The Answer is no for tubes Yes for SS.
Mechans, the answer to the OP's question would be yes to both SS and tube amps sound wise, would it not? A good 2 hour warm up for tubes is a must anyway. Lots of class A SS amps are better off with a warm up period also, cost wise. Unless you double up your amp as a heat source. Any component will sound "better" fully warmed up. More like at it's "best".
I think Mechans meant its not a good idea to leave tube gear on 24/7. I have to agree. Tube gear, just like solid state, usually benefits from some warm up time before listening.
To the OP; leave everything on that you can. If you leave your CD player and preamp on all the time, you should notice a nice difference. I have a CD player that takes several days to sound right after its been powered off.
I leave ss components on 24/7 (in low power "sleep" mode if available). Tubes I fire up at least 30 minutes before I start listening. I do think things sound better after listening an hour or so. Theo's observation about cartridge performance is interesting. I'll have to try and see if I hear a consistent improvement listening to the 2nd side of the first LP played in a given evening.
The 'no for tubes' is not true for preamps.
I have left my VAC Standard on so far, with used tubes on 24/7 for two years now with no deterioration.
Many tube preamps can go for a very long time before replacing tubes..
Not so tuube amps.And you should never leave a tube amplifier unattended anyway..
(My tube preamp is sealed, so I am far less worried about a fire in it)
All mine has are (2) 12AU7 and (2) 12AX7
I leave my CDP on all the time. It draws little and never heats up. Same for my DVD player. My integrated gets too warm for my tastes if I leave it on for a day or so, so I only turn it on and try not to listen for about 30 minutes as I can really tell the difference as it warms up from a cold start.
A small sacrifice to pay to the audio gods and my patience.
All the best,
Yes. Speakers. They have bits that move. It's the moving bits that make noise by vibrating. We call this noise music. Vibrating bits vibrate differently at different temperatures.

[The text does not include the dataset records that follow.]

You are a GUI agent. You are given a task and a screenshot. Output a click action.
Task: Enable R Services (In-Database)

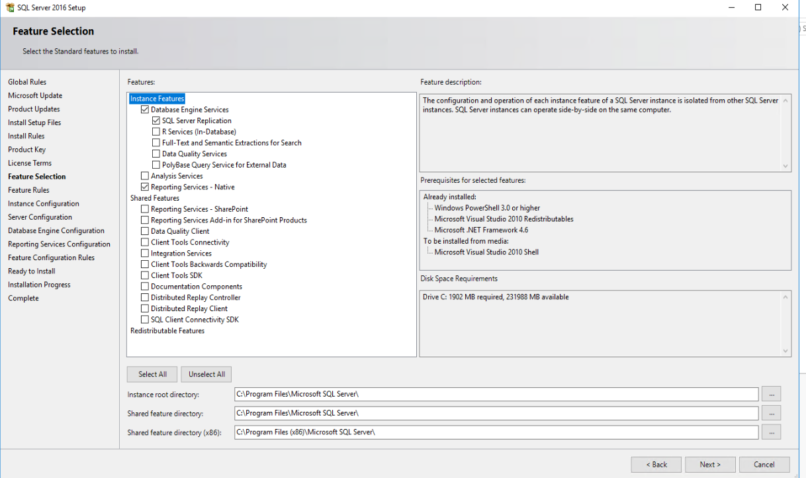coord(156,131)
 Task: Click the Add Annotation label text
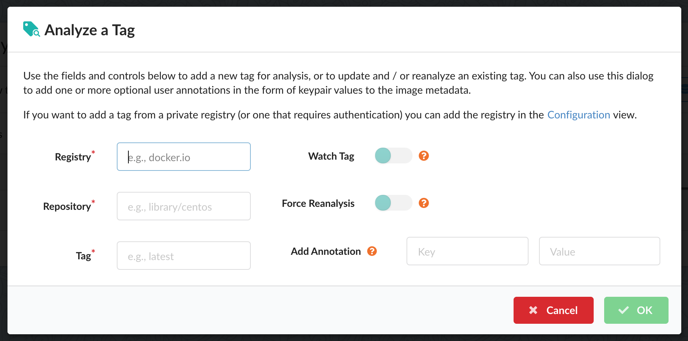coord(326,251)
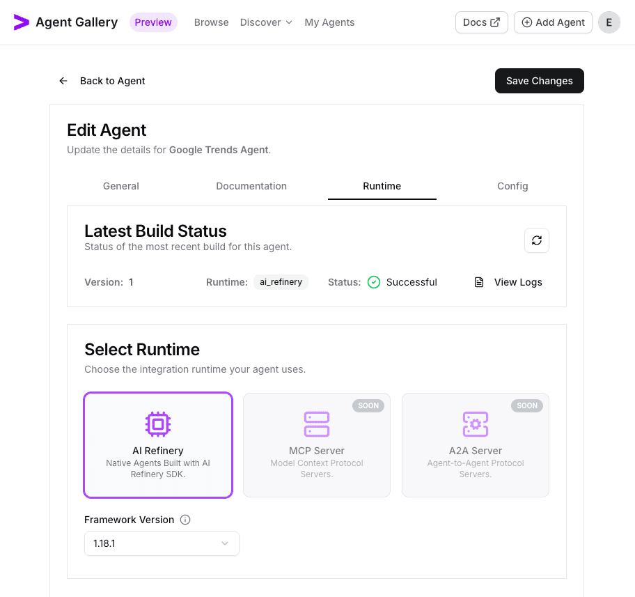Select the A2A Server runtime card
The image size is (635, 597).
pyautogui.click(x=476, y=445)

Different kinds of vibrating will make different kinds of noise. It's, like, science. You could call it, "warming up." It's not (just) in your head. Things just start to come together and cohere just so-ly after about an hour with every set of speakers I've ever met.

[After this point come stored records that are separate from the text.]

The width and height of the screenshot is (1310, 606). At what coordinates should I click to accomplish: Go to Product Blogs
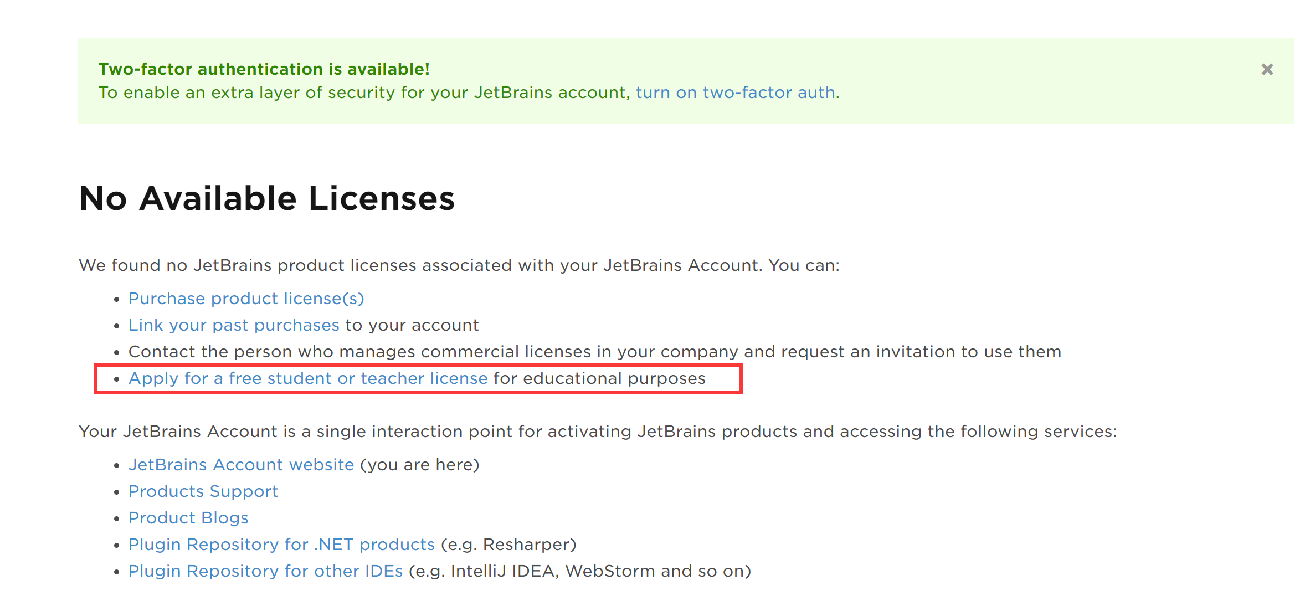point(188,518)
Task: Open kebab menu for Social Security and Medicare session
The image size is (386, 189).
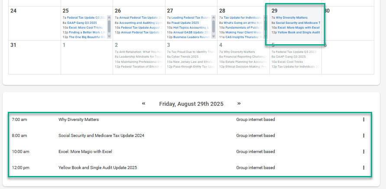Action: 363,136
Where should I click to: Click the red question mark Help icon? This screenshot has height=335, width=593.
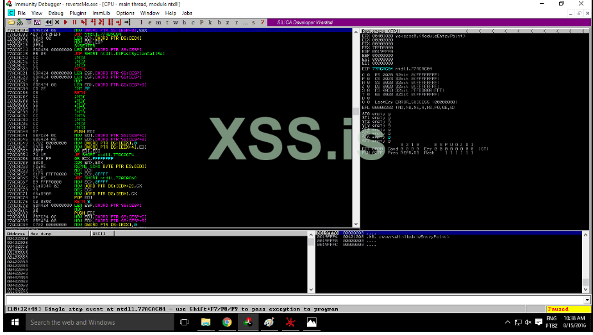pos(262,22)
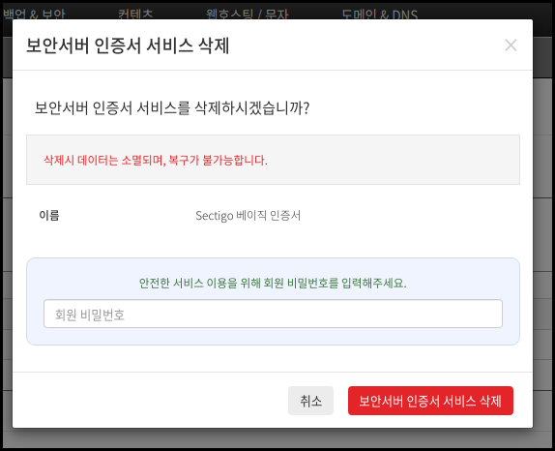
Task: Click the gray warning notice box
Action: (x=273, y=160)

As for the electronic bits that just sit about and pass electrons, all passive and not moving like, folks'll tell you warming up matters. I leave mine on all the time 'cause it's easier than wondering why I've never heard any difference. But, been years since I've really turned any of it off, so what do I know.....
Rja. Me too. I leave my whole system on all the time. If you look out your window on a clear day and you see an electrical vortex well that is where I live. After about twenty minutes it sounds better to me. I often go back to the song first played after twenty minutes it sounds more like I like it than on the first play. Only my dog knows why.
Speakers. Let me take another stab, in case I was being too obtuse.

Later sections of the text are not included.